WHAT TO PRODUCE: Rewrite all the records below as a JSON list of strings, with one string for each line and blank lines omitted.

RECORDS:

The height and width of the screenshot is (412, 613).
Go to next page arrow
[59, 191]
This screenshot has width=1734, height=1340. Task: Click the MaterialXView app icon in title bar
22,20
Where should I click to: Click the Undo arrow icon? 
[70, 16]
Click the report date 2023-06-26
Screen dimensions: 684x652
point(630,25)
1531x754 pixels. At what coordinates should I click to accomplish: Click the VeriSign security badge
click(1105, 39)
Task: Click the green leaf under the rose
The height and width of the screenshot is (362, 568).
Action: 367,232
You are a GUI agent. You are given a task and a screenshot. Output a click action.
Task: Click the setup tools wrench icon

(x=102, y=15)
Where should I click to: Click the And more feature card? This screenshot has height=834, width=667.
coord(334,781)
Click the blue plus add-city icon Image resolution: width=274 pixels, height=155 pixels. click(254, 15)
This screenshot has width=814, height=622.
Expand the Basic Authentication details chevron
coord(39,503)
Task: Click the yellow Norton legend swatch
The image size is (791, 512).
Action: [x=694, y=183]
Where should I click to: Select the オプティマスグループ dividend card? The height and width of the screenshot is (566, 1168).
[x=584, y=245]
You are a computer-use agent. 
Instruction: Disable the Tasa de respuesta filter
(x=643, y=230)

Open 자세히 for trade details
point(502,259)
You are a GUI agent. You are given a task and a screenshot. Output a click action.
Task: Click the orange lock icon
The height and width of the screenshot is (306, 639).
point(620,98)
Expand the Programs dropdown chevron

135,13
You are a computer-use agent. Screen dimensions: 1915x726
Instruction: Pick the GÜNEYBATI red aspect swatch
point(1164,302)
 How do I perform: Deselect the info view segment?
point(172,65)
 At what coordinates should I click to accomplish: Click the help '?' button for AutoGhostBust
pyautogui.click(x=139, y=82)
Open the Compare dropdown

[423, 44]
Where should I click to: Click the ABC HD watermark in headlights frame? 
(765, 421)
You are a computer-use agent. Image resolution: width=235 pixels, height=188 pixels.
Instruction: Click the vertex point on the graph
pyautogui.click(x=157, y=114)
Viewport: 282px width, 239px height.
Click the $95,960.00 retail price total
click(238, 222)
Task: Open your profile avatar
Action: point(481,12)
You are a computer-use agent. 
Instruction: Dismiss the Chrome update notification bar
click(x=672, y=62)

SOLUTION TO THE EXERCISE:
[
  "The height and width of the screenshot is (412, 613).",
  "Go to next page arrow",
  "[59, 191]",
  "This screenshot has width=1734, height=1340. Task: Click the MaterialXView app icon in title bar",
  "22,20",
  "Where should I click to: Click the Undo arrow icon? ",
  "[70, 16]",
  "Click the report date 2023-06-26",
  "Screen dimensions: 684x652",
  "point(630,25)",
  "1531x754 pixels. At what coordinates should I click to accomplish: Click the VeriSign security badge",
  "click(1105, 39)",
  "Task: Click the green leaf under the rose",
  "The height and width of the screenshot is (362, 568).",
  "Action: 367,232",
  "You are a GUI agent. You are given a task and a screenshot. Output a click action.",
  "Task: Click the setup tools wrench icon",
  "(x=102, y=15)",
  "Where should I click to: Click the And more feature card? This screenshot has height=834, width=667.",
  "coord(334,781)",
  "Click the blue plus add-city icon Image resolution: width=274 pixels, height=155 pixels. click(254, 15)",
  "This screenshot has width=814, height=622.",
  "Expand the Basic Authentication details chevron",
  "coord(39,503)",
  "Task: Click the yellow Norton legend swatch",
  "The image size is (791, 512).",
  "Action: [x=694, y=183]",
  "Where should I click to: Select the オプティマスグループ dividend card? The height and width of the screenshot is (566, 1168).",
  "[x=584, y=245]",
  "You are a computer-use agent. ",
  "Instruction: Disable the Tasa de respuesta filter",
  "(x=643, y=230)",
  "Open 자세히 for trade details",
  "point(502,259)",
  "You are a GUI agent. You are given a task and a screenshot. Output a click action.",
  "Task: Click the orange lock icon",
  "The height and width of the screenshot is (306, 639).",
  "point(620,98)",
  "Expand the Programs dropdown chevron",
  "135,13",
  "You are a computer-use agent. Screen dimensions: 1915x726",
  "Instruction: Pick the GÜNEYBATI red aspect swatch",
  "point(1164,302)",
  " How do I perform: Deselect the info view segment?",
  "point(172,65)",
  " At what coordinates should I click to accomplish: Click the help '?' button for AutoGhostBust",
  "pyautogui.click(x=139, y=82)",
  "Open the Compare dropdown",
  "[423, 44]",
  "Where should I click to: Click the ABC HD watermark in headlights frame? ",
  "(765, 421)",
  "You are a computer-use agent. Image resolution: width=235 pixels, height=188 pixels.",
  "Instruction: Click the vertex point on the graph",
  "pyautogui.click(x=157, y=114)",
  "Viewport: 282px width, 239px height.",
  "Click the $95,960.00 retail price total",
  "click(238, 222)",
  "Task: Open your profile avatar",
  "Action: point(481,12)",
  "You are a computer-use agent. ",
  "Instruction: Dismiss the Chrome update notification bar",
  "click(x=672, y=62)"
]